## Your tasks
1: Retype everything in the Raymond Plank biography from "American businessman" down to "Plank was fifteen.".
2: According to the Raymond Plank biography, which Latin instructor at the Blake School did Plank credit for his education?
3: Carry on writing the Raymond Plank biography from the point where it stops.
** Begin Extract provided **
Chairman of Apache Corporation

= Raymond Plank =

American businessman

Raymond Plank (May 29, 1922 – November 8, 2018) was the founder and chairman of Apache Corporation. Under Plank’s leadership, Apache expanded its oil and gas operations internationally from a $250,000 capitalization to a market capitalization of over $30 billion. Plank invented the Master Limited Partnership and exposed corruption at Enron and within the energy merchant trading sector.

==Early life and education==
Raymond Plank, the youngest of four siblings, was born in Minneapolis, Minnesota, to farmer and coal miner Raby Plank and Maude Ruth Howe Plank. His parents’ schooling was limited but they instilled in their children the value of education, and Plank dedicated himself to a lifetime of learning. His mother died of a blood clot after a routine appendectomy when Plank was fifteen.

Plank attended the Blake School in Minneapolis and credited his Latin instructor Noah Foss and other Blake teachers with providing the educational basis and academic discipline necessary for a successful life. Plank entered Yale University in September 1940 and after Pearl Harbor enlisted in the Army Air Corps Reserves. He was called to active duty in March 1943 and would not resume his university education until the end of the war. Plank graduated from Yale University in 1946 with a bachelor of arts degree.

== World War II service ==
After flight school, Plank was assigned to the 43rd Bomb Group, 64th Bomb Squadron, in the Pacific Theater of Operations as a B-24 bomber pilot. He completed 40 missions; three of his aircraft were so badly damaged in combat that they never flew again. On August 9, 1945, while based in the Okinawas, Plank took an unauthorized check flight to witness the mushroom cloud rising over Nagasaki.
** End Extract provided **
** Begin Recorded information **
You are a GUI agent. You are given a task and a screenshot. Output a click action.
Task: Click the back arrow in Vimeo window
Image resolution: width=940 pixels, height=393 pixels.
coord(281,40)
** End Recorded information **
## Set of answers
1:
American businessman

Raymond Plank (May 29, 1922 – November 8, 2018) was the founder and chairman of Apache Corporation. Under Plank’s leadership, Apache expanded its oil and gas operations internationally from a $250,000 capitalization to a market capitalization of over $30 billion. Plank invented the Master Limited Partnership and exposed corruption at Enron and within the energy merchant trading sector.

==Early life and education==
Raymond Plank, the youngest of four siblings, was born in Minneapolis, Minnesota, to farmer and coal miner Raby Plank and Maude Ruth Howe Plank. His parents’ schooling was limited but they instilled in their children the value of education, and Plank dedicated himself to a lifetime of learning. His mother died of a blood clot after a routine appendectomy when Plank was fifteen.

2: Noah Foss

3:
== Apache Corporation ==
Upon graduation from Yale, Plank returned to his hometown of Minneapolis and with two partners formed Northwest Business Service, an accounting, tax and small business advisory firm. Through this enterprise, he became familiar with the types of investments then being offered in oil and gas exploration and production. Recognizing that investors’ interests in this field could be better served through a different concept, Plank and two childhood friends, Truman Anderson and Chuck Aranao, formed Apache Corporation in 1954 with $250,000 in investor capital. Apache offered its first oil and gas investment program in 1956.

Apache initially diversified beyond oil and gas into commercial real estate, purchasing office towers and shopping centers in Minnesota and Wisconsin. Apache’s real estate business achieved only minimal success, and when Oklahoma and Texas cut oil production allowables by as much as 90 percent in the late 1950s, the company sold off its real estate holdings and began acquiring successful entrepreneurial businesses including small telephone companies, an auto parts chain, the tree crop business and aerosol can and plastic pipe companies.

Conflict in the Middle East, the rise of OPEC and America’s increasing dependence on foreign oil led Plank to revise Apache’s strategy once again in the late 1960s and early 1970s. The company gradually divested its non-energy holdings and by the late 1980s was focused exclusively on oil and gas. Apache funded much of its early growth through the creation of drilling funds, investment programs that provided significant tax advantages to unit holders.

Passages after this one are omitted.